"You are a good man," he said, "because you eat well."
After dinner they sat out in the sun under the shelter of the southern veranda, and here Mitsos learned what he had to do.
"Your uncle Nicholas," said Petrobey, "has told me that I can trust you completely; and I have many things to tell you, any of which, if you chose to give information to the Turk, would see me, and many others besides, strung to the gallows."
Yanni, who was lying on a straw mat near Mitsos, refilled his pipe and grinned.
"Me among them, Mitsos," he said, glancing up at his big cousin. "You will please to remember that."
But Mitsos did not answer, and only looked gravely at Petrobey.

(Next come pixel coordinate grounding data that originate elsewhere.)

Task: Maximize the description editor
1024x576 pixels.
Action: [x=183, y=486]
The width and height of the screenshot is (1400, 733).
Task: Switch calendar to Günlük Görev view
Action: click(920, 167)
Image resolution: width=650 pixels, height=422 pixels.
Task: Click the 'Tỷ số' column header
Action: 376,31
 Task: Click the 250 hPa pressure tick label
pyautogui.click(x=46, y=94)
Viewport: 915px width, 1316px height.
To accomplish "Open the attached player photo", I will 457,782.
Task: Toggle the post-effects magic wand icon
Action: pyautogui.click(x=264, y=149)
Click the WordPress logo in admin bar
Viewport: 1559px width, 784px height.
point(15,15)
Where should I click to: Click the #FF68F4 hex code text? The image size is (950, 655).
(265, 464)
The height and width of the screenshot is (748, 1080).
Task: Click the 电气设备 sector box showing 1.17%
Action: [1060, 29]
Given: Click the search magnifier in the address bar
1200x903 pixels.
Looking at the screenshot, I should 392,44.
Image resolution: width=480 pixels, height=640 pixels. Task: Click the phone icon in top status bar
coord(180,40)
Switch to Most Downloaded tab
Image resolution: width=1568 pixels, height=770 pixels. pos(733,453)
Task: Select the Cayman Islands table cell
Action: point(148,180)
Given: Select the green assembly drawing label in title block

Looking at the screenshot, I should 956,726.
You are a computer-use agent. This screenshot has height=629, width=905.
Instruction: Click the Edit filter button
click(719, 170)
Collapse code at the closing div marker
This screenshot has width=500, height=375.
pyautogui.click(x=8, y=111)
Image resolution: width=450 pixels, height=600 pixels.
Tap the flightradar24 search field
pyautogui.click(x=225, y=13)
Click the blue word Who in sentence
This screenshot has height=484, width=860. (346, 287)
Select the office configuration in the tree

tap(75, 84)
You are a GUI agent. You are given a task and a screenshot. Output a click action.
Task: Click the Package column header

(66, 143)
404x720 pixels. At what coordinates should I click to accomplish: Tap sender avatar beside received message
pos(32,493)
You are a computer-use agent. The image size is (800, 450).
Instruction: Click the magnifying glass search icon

"We shall no longer be cursed by these devils," continued he, "for the Turks will vanish out of our land like snow in summer. What you and Yanni have to do is to go through a certain district, calling at certain villages, and speaking to certain men. This first journey, on which you will set out to-morrow, will take you a fortnight or so – ah, but the victuals will be poor, little ones, but perhaps you don't mind that – and then you will come back here. And remember, Mitsos, that you will be doing what none of us could do; for two boys, dressed as peasants dress, driving a couple of seedy mules laden with oranges, can pass where Nicholas and I could not. On this first journey Yanni will go with you, for he knows the country, but after that there will probably be other work for him to do, and also for you – plenty. You will go to the houses of these men and ask this question, 'Are you grinding corn?' and they will answer, 'Corn for the hungry, or corn for the Turk?' And you will say, 'Black corn for the Turk. If you have not begun grinding, begin, and grind quickly.'"
Mitsos was listening breathlessly.
"What does it all mean?" he asked.
Petrobey smiled, and unslinging his powder-flask from his belt, shook out a little into his hand, and tossed it into the air.
"Pouf!" he said; "black corn for the Turk."
Mitsos' eyes flashed.
"I understand," he said; "black corn, and good for Turks."
"For the first journey that will be all," went on Petrobey. "Yanni will be with you, and it will be simple enough. After that you may have to go here, there, anywhere. You will certainly have to go to Nauplia, where you will find Nicholas; and Yanni will, I am afraid, have to go to Tripoli for a little while."
"The black devil take Tripoli," muttered Yanni.
"And why does Yanni go to Tripoli?" asked Mitsos.
"Perhaps he will not, but if he goes it will be as a hostage for my good conduct. But there is no need to be so round-eyed, Mitsos; we are not going to have him murdered. I shall not behave badly till he is safe again. Dear me, yes, I wish I could go instead. Mehemet Salik has a cook of a thousand. But – who knows? – idle words may reach the Turks at Tripoli, and if so I shall send Yanni as a hostage. But about this journey you must be as quick and quiet as you can. Never answer any questions about Nicholas or me or yourselves – you cannot be too careful. Never sleep in a village when you have given a message. Sleep mostly by day out in the woods and travel at night, though you must be careful to arrive at the village where you give these messages by day in the manner of ordinary peasants. Finally, be ready to run, if running is possible; if not, to fight. Which would you prefer?"
Mitsos kicked out a leg tentatively.
"I have no marked choice," he said; "perhaps I would rather fight."
"I hope no need will come. Try to avoid any suspicion. I don't think you need provoke any. But if you do, remember that you must try to run away first. The point is that you should do your business quietly."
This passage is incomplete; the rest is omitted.